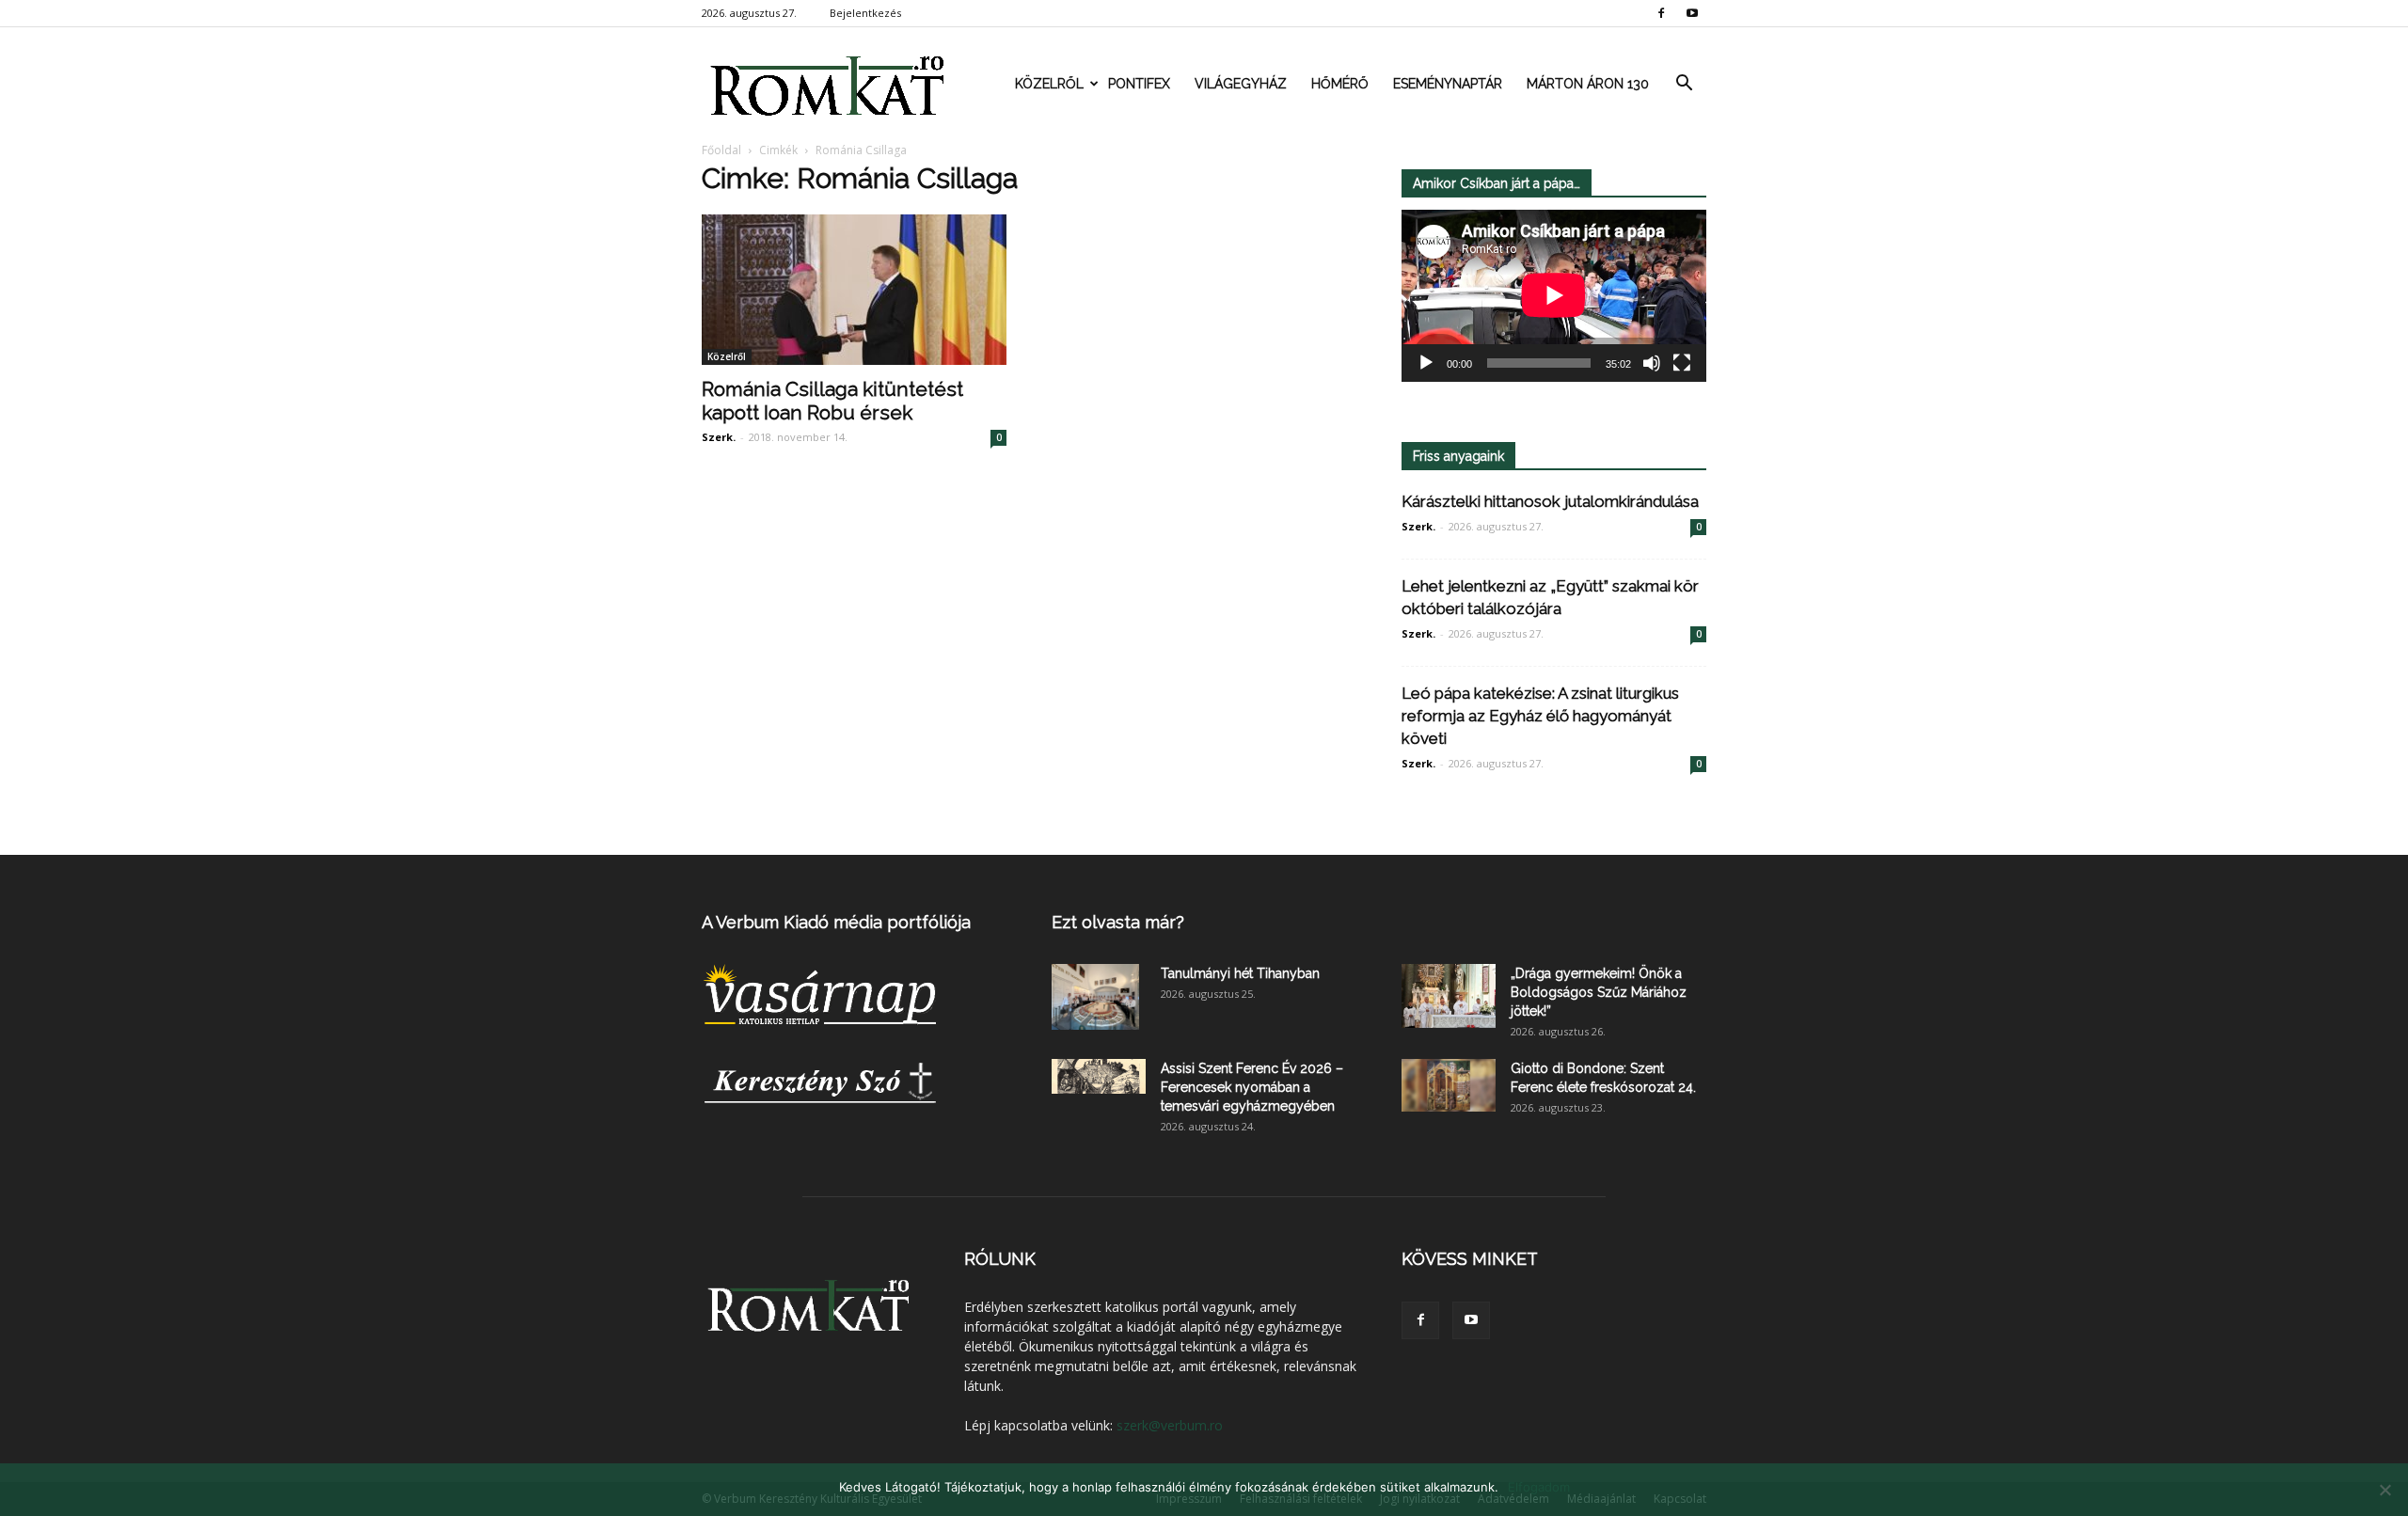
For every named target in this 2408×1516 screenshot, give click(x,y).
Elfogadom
---
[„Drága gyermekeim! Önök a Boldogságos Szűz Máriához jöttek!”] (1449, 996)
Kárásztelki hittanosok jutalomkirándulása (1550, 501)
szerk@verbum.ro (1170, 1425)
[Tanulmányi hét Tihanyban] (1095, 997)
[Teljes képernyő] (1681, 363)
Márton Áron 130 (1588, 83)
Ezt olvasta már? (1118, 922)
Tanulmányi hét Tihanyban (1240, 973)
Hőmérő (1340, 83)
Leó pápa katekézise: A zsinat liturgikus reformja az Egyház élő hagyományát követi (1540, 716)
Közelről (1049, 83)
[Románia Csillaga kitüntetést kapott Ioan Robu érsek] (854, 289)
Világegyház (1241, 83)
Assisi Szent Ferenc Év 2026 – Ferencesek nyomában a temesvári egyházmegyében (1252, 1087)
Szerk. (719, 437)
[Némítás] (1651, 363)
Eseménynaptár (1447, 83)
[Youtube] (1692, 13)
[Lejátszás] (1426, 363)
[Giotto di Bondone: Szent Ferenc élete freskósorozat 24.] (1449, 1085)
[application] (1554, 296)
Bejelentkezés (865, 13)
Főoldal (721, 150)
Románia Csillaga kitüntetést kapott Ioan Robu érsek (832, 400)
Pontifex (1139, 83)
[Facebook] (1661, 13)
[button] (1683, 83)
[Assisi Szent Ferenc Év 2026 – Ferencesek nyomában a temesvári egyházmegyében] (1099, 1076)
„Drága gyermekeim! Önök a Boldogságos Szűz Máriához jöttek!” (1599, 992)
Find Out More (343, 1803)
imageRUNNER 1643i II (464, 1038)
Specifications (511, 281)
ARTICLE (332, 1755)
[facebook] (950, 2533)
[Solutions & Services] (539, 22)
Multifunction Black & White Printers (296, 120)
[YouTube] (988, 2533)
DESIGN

* **EXERCISE REQUIREMENTS**:
The answer is every line in the data where the word "Robu" appears.

* **TASK ANSWER**:
[Románia Csillaga kitüntetést kapott Ioan Robu érsek] (854, 289)
Románia Csillaga kitüntetést kapott Ioan Robu érsek (832, 400)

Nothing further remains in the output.